(Tarefas propostas):
1. Digite novamente o texto completo, sem nenhuma alteração.
2. Filtre a listagem e copie cada linha que contenha a palavra "dimensions", diferenciando maiúsculas de minúsculas.

(Texto):
----
O HOMEM (QUASE) SÓ
O HOMEM (QUASE) SÓ
Era uma noite de outono. Fria. Não um frio intenso. Mas para ele era sim. Eu o vi depois de algum tempo. Estava imperceptível. Pelo menos para todos que estavam ao seu redor e naquele espaço movimentado e animado. Eu o vi porque estava só, sem muito que fazer, e assim pude notar o homem que dormia indiferente a tudo.
Era uma pequena praça, uma lanchonete, uma igrejinha do lado, alguns ambulantes e um ponto de ônibus. Era a entrada de uma faculdade. O homem estava debaixo de uma árvore, com alguns papelões no chão onde se podia ver o desenho de uma maçã. Ele usava um boné vermelho, todo sujo, com uma roupa de frio surrada e insuficiente para o frio que fazia ao ar livre naquela noite. Ele estava deitado, com as pernas dobradas como a posição de um feto. Talvez seja um feto a querer nascer na sociedade que não o viu ainda. Ele parece não existir para muita gente. Ele ainda não nasceu.
----
(Dados do exercício):
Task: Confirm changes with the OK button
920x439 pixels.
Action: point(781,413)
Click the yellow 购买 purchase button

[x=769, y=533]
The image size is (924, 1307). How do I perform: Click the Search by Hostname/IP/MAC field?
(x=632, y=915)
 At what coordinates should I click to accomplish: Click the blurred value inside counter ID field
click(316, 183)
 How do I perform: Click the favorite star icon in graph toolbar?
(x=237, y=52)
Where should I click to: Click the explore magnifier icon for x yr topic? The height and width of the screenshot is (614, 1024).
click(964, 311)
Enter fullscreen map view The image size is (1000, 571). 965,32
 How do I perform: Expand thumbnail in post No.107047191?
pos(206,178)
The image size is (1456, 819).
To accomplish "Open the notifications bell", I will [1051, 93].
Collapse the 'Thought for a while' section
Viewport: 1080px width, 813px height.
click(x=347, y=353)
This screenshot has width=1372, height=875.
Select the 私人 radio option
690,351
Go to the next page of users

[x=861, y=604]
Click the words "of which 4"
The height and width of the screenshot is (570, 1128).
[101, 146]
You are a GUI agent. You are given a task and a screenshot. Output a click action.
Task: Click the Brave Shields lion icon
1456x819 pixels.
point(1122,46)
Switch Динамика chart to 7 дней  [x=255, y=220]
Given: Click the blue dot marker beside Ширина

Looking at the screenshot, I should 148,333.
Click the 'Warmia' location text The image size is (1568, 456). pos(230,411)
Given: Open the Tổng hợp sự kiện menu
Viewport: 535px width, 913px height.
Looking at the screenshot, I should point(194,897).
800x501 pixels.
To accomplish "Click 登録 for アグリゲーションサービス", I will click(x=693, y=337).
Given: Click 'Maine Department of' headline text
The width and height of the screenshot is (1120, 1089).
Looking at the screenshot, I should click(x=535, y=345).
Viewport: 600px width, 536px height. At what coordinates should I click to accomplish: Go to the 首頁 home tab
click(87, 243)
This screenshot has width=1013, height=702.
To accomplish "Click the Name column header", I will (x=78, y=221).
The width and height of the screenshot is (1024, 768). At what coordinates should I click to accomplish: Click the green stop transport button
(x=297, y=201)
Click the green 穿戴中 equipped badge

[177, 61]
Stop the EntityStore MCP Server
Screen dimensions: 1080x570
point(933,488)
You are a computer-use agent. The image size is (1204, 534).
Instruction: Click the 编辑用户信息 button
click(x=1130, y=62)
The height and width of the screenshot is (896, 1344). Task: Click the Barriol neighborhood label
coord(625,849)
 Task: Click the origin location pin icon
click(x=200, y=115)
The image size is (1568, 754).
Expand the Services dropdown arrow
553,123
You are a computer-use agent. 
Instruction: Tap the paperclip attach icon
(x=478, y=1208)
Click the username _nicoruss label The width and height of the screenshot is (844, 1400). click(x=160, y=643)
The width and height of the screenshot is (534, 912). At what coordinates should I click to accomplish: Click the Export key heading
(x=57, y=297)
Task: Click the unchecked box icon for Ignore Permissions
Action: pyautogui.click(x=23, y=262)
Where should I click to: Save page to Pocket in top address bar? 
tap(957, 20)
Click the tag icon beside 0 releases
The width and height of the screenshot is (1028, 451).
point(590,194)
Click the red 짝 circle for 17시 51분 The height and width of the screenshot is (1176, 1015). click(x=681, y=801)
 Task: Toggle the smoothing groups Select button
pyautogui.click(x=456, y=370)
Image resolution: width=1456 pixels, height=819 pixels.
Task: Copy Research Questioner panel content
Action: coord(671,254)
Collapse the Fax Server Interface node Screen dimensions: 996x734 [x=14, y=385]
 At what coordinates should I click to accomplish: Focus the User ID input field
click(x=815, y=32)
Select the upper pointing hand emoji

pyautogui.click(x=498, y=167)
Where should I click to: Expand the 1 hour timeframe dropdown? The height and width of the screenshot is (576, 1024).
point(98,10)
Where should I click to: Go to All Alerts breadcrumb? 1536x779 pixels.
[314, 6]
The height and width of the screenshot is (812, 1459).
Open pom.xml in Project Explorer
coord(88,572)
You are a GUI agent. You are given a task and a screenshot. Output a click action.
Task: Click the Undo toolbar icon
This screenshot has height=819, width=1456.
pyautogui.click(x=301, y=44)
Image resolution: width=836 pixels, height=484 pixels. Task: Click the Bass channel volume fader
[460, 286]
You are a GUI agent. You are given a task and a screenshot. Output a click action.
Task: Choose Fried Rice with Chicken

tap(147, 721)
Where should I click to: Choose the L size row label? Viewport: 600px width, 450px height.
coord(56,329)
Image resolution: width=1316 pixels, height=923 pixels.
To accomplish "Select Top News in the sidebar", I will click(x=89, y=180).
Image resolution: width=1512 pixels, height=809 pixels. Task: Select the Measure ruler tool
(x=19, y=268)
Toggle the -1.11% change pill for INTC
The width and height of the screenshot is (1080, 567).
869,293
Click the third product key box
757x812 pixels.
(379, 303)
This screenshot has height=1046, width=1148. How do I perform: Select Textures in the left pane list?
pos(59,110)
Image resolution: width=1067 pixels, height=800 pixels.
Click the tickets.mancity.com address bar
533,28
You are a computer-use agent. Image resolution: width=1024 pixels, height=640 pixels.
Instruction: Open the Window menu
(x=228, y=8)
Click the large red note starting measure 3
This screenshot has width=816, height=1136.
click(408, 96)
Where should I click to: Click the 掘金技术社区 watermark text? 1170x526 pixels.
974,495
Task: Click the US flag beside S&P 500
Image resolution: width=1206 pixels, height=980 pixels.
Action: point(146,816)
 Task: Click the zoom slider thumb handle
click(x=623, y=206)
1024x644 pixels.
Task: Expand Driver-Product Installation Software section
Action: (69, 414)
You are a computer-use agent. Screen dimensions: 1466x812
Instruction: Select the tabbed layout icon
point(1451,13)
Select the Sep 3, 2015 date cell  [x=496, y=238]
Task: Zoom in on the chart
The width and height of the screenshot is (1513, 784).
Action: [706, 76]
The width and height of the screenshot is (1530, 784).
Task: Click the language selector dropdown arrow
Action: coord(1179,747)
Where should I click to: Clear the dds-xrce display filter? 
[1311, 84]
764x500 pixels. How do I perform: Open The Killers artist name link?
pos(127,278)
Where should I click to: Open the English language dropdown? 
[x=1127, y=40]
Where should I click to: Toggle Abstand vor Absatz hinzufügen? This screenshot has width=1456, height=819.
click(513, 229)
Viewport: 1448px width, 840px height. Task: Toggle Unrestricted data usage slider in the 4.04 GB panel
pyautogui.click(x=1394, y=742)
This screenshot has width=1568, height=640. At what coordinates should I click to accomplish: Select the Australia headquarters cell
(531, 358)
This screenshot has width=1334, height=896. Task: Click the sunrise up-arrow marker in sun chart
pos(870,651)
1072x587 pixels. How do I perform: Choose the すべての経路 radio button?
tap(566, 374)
----
(Respostas do exercício):
1.
O HOMEM (QUASE) SÓ
O HOMEM (QUASE) SÓ
Era uma noite de outono. Fria. Não um frio intenso. Mas para ele era sim. Eu o vi depois de algum tempo. Estava imperceptível. Pelo menos para todos que estavam ao seu redor e naquele espaço movimentado e animado. Eu o vi porque estava só, sem muito que fazer, e assim pude notar o homem que dormia indiferente a tudo.
Era uma pequena praça, uma lanchonete, uma igrejinha do lado, alguns ambulantes e um ponto de ônibus. Era a entrada de uma faculdade. O homem estava debaixo de uma árvore, com alguns papelões no chão onde se podia ver o desenho de uma maçã. Ele usava um boné vermelho, todo sujo, com uma roupa de frio surrada e insuficiente para o frio que fazia ao ar livre naquela noite. Ele estava deitado, com as pernas dobradas como a posição de um feto. Talvez seja um feto a querer nascer na sociedade que não o viu ainda. Ele parece não existir para muita gente. Ele ainda não nasceu.

2.
Screen dimensions: 1080x570
Collapse the Fax Server Interface node Screen dimensions: 996x734 [x=14, y=385]
You are a computer-use agent. Screen dimensions: 1466x812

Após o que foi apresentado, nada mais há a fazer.